Versioning JSON for APIs

I see this often. Someone comes out with new protocol. Almost invariably, the first examples look like this:

{
  "version": "1.0",
  "some": ["protocol", "stuff", "..."]
}

I’m sorry to say that my first reaction is 🤦.

It’s that version field. Version fields like that are close to useless for versioning.

This post explains why.

What can you do with a version field?

What you concretely do with a version field is rarely documented well in specifications for new protocols.

The semantic versioning model has the recipient of the document check that it “understands” the version according to semver rules. In those rules, you might have something like this:

Each major version will have dramatically different handling, so any major version you aren’t prepared to handle is an error.
Minor versions can add features, so you might have some minimum value for minor version, but only if there are features in that version you depend on.
Patch versions are rarely signaled in protocols, because they shouldn’t affect compatibility. If patch version information is available, its only real use is to work around specific implementations bugs.

In general then, the recipient of the version field checks it. If it checks out, they proceed; if it is not supported, they abort.

Aborting is safe, but not useful.

Disagree and abort

Fundamentally, these sorts of version checks are a safeguard against a disagreement about what protocol you are talking.

A disagreement about the protocol is quite bad. Any disagreement is highly likely to lead to bugs. There’s a good chance those are going to be security-relevant bugs.

If you are especially unlucky, things will continue to work for a lot of people. That might hide the problem for a while.

If you are managing the evolution of a protocol having a peer abort when there is a disagreement about which protocol is in use is sort of the minimum-viable protection.

The possibility of an abort is all that a version field like this can deliver. It does not help you evolve the protocol.

Aborting is not a migration plan

Roll around to the point that you have a new version to roll out. Version 2.0 adds a bunch of shiny, new, and incompatible features.

So you tell your server to start talking the new version:

{
  "version": "2.0",
  "some": {"new": "protocol", "stuff": ["..."]}
}

Congratulations, you avoided the bugs and security nightmare. Also, all your existing clients have stopped working.

That’s not a migration plan, that’s a plan for future headaches.

The only way to avoid those headaches is to design a migration strategy into the initial version. That means having a way to get off that initial version onto the next version.

Incremental additions don’t need versions

So the first step is acknowledging that – especially with JSON – you probably already have a simple way to add features.

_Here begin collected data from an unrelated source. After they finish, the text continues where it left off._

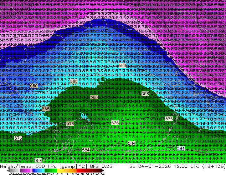Click the leftmost 584 label near the bottom edge
The width and height of the screenshot is (226, 175).
(38, 160)
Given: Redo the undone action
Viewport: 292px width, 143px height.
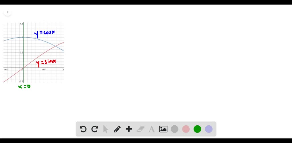Looking at the screenshot, I should point(95,129).
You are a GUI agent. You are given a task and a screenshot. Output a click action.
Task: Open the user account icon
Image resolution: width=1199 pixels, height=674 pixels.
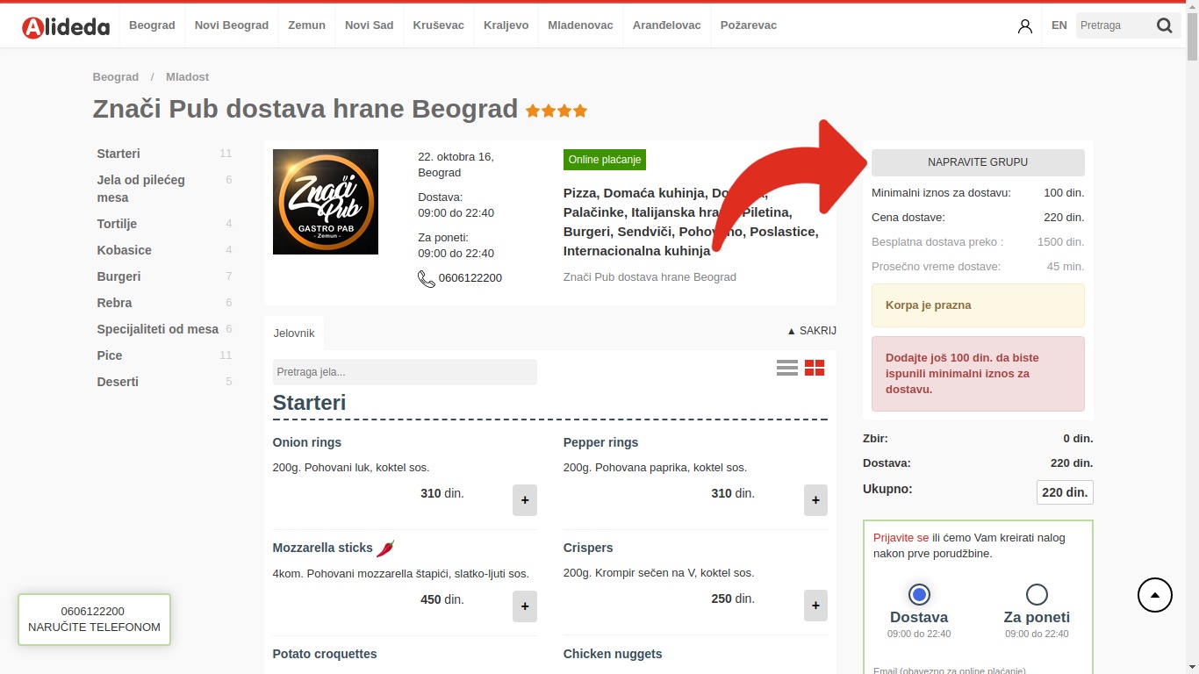(1024, 26)
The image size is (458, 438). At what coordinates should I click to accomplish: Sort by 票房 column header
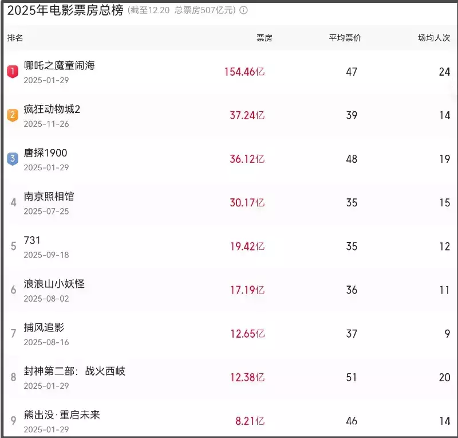[264, 38]
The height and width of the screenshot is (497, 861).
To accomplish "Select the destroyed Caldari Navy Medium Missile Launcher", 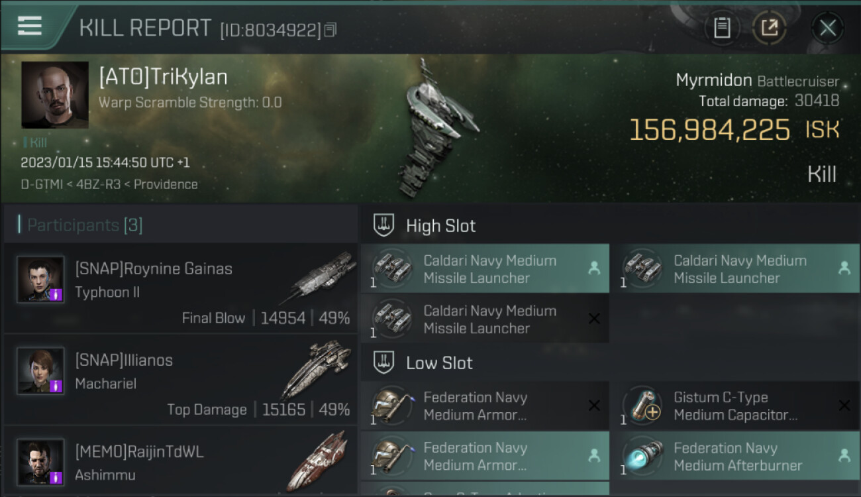I will coord(485,319).

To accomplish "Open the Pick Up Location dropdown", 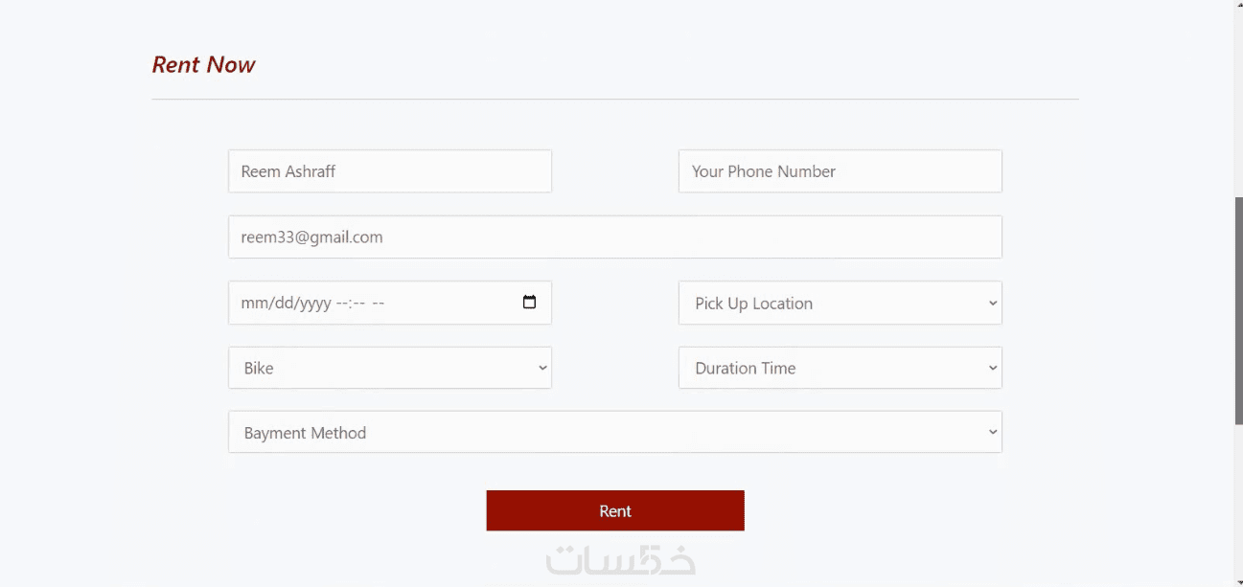I will click(x=840, y=303).
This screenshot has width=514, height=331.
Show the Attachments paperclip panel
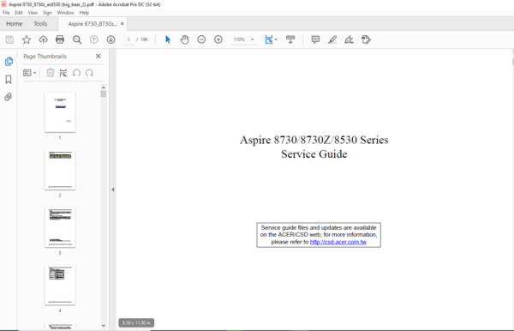(9, 97)
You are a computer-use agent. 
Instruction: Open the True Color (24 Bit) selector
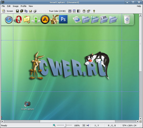57,11
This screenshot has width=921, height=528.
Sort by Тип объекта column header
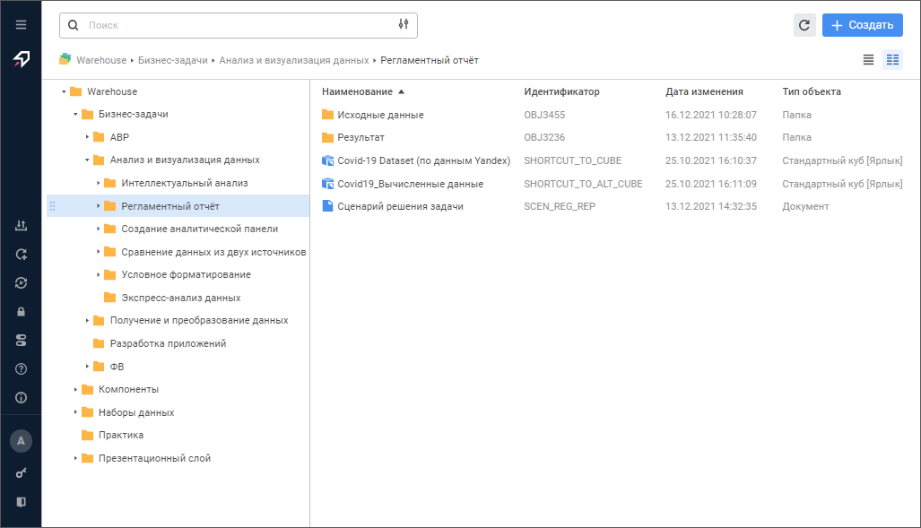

One of the greatest JSON features was never formalized. It is the ability to add to objects/structs/dictionaries. It’s rarely written down, but the fact that most software ignores anything they don’t understand is amazingly powerful^[1].

This is the best and easiest way to evolve a JSON format. This doesn’t require any version signaling. You don’t need to update the minor version number for new features, you just add the new things you need. As long as old software that ignores the new stuff continues to work, you can add as much as you like.

That approach is exactly like minor versioning. Except that you don’t need to signal the minor version. Except that implementations can use the presence or absence of new members rather than the version number to decide if things are OK, which can lead to things working more often than otherwise.

Signaling of a minor version number therefore becomes utterly pointless.

Big changes don’t need versions either

Major changes that might need to be rejected by old software are best avoided. Still, there can come a time when incremental feature additions have stretched the format – and the code that handles it – so much that you need a clean break.

At that point, you might consider leaving older software behind and starting over with a completely redesigned format.

A version field inside the format can stop the old software from trying to use your new stuff. Well, that assumes that old software bothers to check that version field that was lying around unused for years. Some won’t and that will be fun.

Either way, the best case for that is a future where you come up with increasingly complex methods for managing how many interactions abort.

A better approach is pretty straightforward: make the version switch at a higher layer. In many cases, the ability to switch is already part of the systems you are using.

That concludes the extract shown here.